Полная форма имени всё ещё непривычно леденит язык, но Кавех думает, что это к лучшему. Словно анестезия.
И каждую вещь предварительно надо привести в порядок, вытереть от пыли, почистить, а то и помыть; эффектно сфотографировать с разных ракурсов — это вот, кстати, вполне себе интересно, — составить выразительное объявление, опубликовать и оставить контакты. Симку, к слову сказать, аль-Хайтам и вправду приносит в тот же вечер; Кавех вставляет её во второй слот своего телефона — и уже со следующего утра регулярно слушает подзабытую трель звонка. Люди, молодые и старые, мужчины и женщины, весёлые и заторможенные, голосами звенящими и глухими — задают о товарах триллион тупых вопросов и скромную тысячу каких-то других; Кавех отвечает, прикрывая рот платком и старательно занижая голос, и вскоре осознаёт, что ему… это нравится.

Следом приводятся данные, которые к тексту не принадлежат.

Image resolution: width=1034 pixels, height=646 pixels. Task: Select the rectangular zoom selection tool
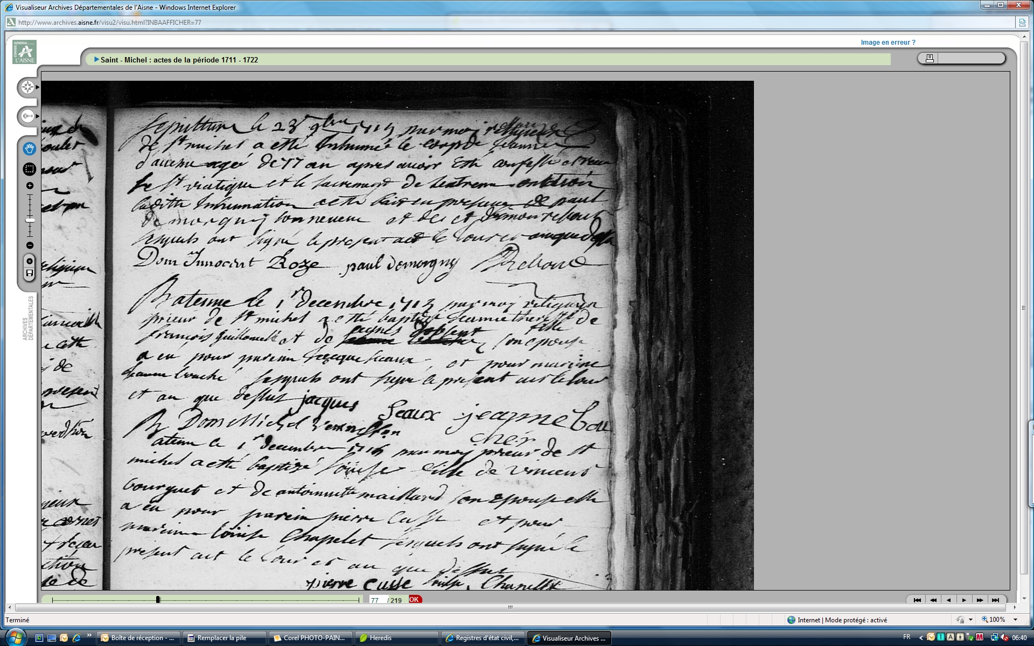pyautogui.click(x=30, y=169)
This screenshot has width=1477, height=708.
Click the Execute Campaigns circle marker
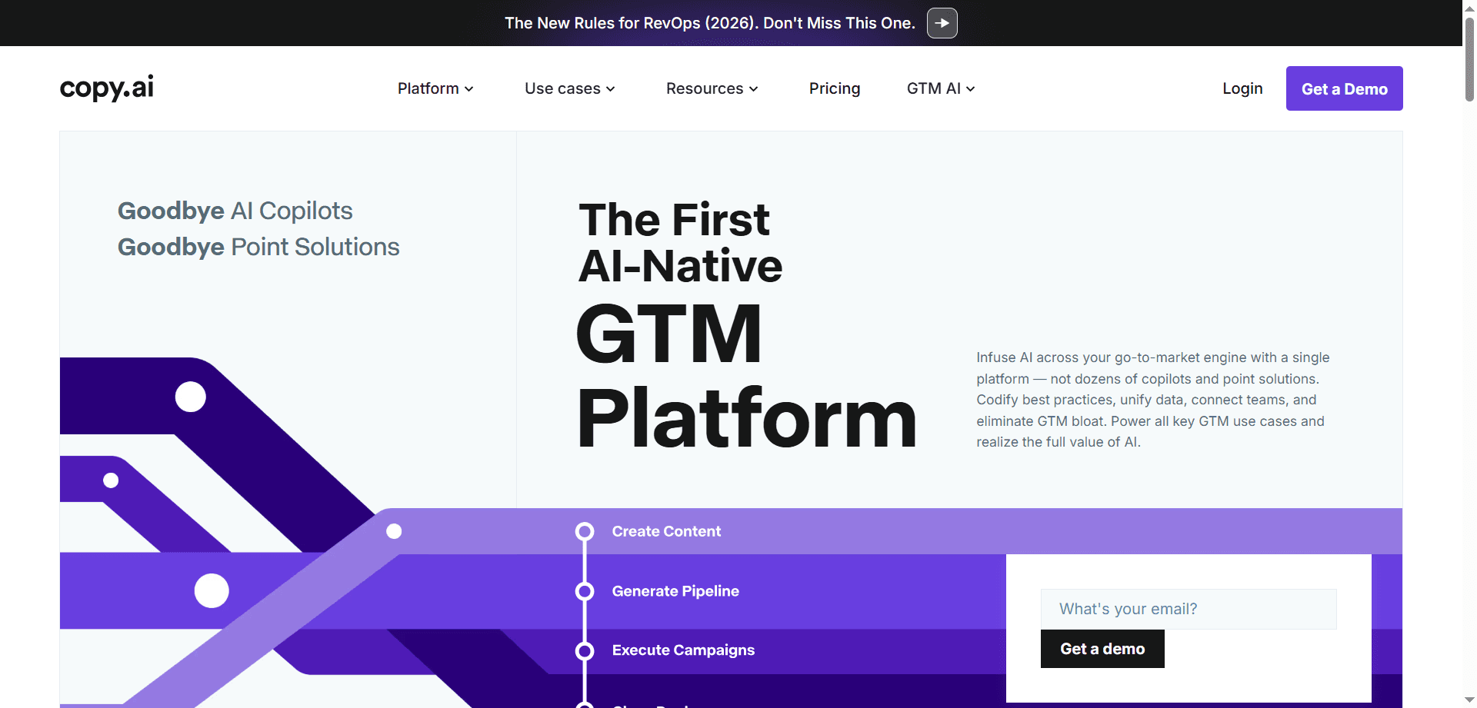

Ему так не хватало общения с тех пор, как… всё это случилось, если честно. Весёлых посиделок в барах; огненных интеллектуальных викторин; душноватых профессиональных сборищ. Да чёрт бы побрал — просто возможности прогуляться по парку, полной грудью вдыхать прохладный воздух, не пряча лицо; смеяться небу, улыбаться прохожим; подойти к кому-нибудь, сказать что-то приятное, пожелать хорошего дня. Этого недоставало… очень сильно; он только сейчас начинает понимать, насколько; и вежливо отвечая на чужие вопросы, мелодично расхваливая свойства каких-то железяк, о которых сам узнал день назад через поисковик, порой разбавляя столь важную информацию анекдотами, шутками, к слову пришедшимися мелкими историйками, — он хоть как-то эту жажду восполняет.
Но как же всё это дико.
Он — страшно сказать — обживается здесь. В этой квартире; в этой — чёртовой — квартире. Отвоёвывает у хтонического соседа немного места, сплавив кое-что и сгрузив покомпактней остальное. Приспосабливает какую-то здоровенную коробку, опустевшую после выгребания из неё разнообразного хлама, как стол под ноутбук; ставит раскладушку поудобнее, просит постельное бельё, одеяло и нормальную подушку… Ему даже выдают заодно ещё и табуретку с кухни — кажется, формально это пыталось быть жестом вежливости, но по факту, вероятно, дело в том, что некоторым господам не по нраву восседать на низенькой раскладушке, инвентаризируя своё барахло.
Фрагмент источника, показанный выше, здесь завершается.